Il commença des études de mathématiques avant de subir un grave accident de voiture : son amie est tuée, lui s’en tire mais est défiguré. Il s’enferme dans une solitude qu’il assume désormais. Préférant « l'essence à l'image » il se veut reclus. Il a puisé chez Cortàzar ce qui allait devenir le sens de l’écriture, du livre et de sa construction. Dans son premier roman autobiograhique Le théorème d'Almodóvar, le héros a, comme lui, perdu son visage lors d’un accident. Richard Millet alors chez Gallimard fait publier le livre d’un auteur entouré de mystère. Certains critiques doutèrent de son identité. Pour les « rassurer » Antoni Casas Ros publie un autoportrait de lui au crayon dans la revue Next. Après ce roman qui « plie » l’autofiction l’auteur publie les nouvelles (Mort au romantisme) puis Théorème , Chroniques de la dernière révolution et Enigma.

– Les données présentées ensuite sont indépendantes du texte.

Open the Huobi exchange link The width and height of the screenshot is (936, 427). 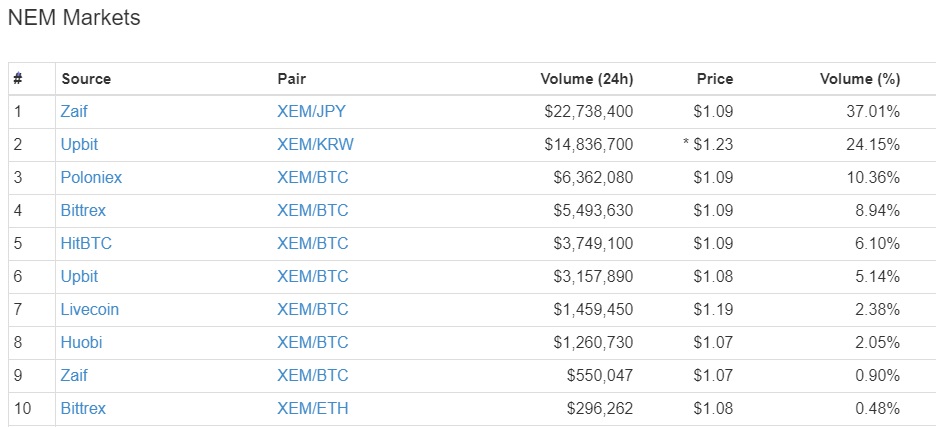(x=81, y=342)
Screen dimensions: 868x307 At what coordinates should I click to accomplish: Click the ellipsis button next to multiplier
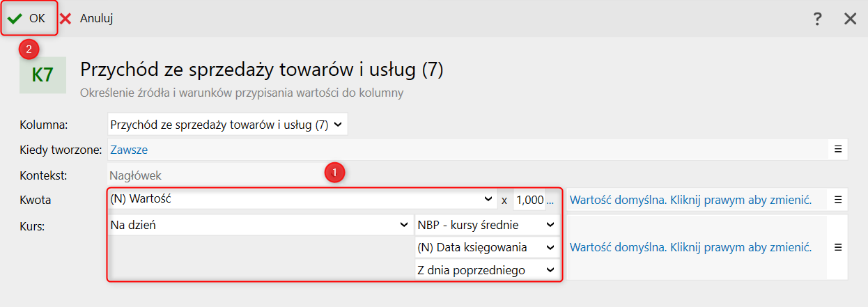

Après les œuvres à succès, L’auteur désormais se confine dans ce que certains estiment être une « posture esthétique » ce qui fait dire à un critique que « en tant qu'individu dont le moyen d'expression est une écriture digne de ce nom, il n'existe tout simplement pas ». Casas Ros accepte volontiers d’être tenu pour une marionnette sans visage. Ce qui compte vraiment reste l’inventivité d’une écriture qui gagne en puissance avec le temps. Le théorème d'Almodóvar n’était pas sans défaut. « Médusa » prouve que l’œuvre s’est enrichie. Sous l’image de la Méduse, c’est le regard du sourd et le visage du mort qui se font face dans une hybridation langagière propre à la littérature sud-américaine : « Le regard du mort passe, il ne caresse pas, il devient un élément de la nature, une perle noire dans la jungle, un ami des feuilles de bananier et des colibris étincelants ».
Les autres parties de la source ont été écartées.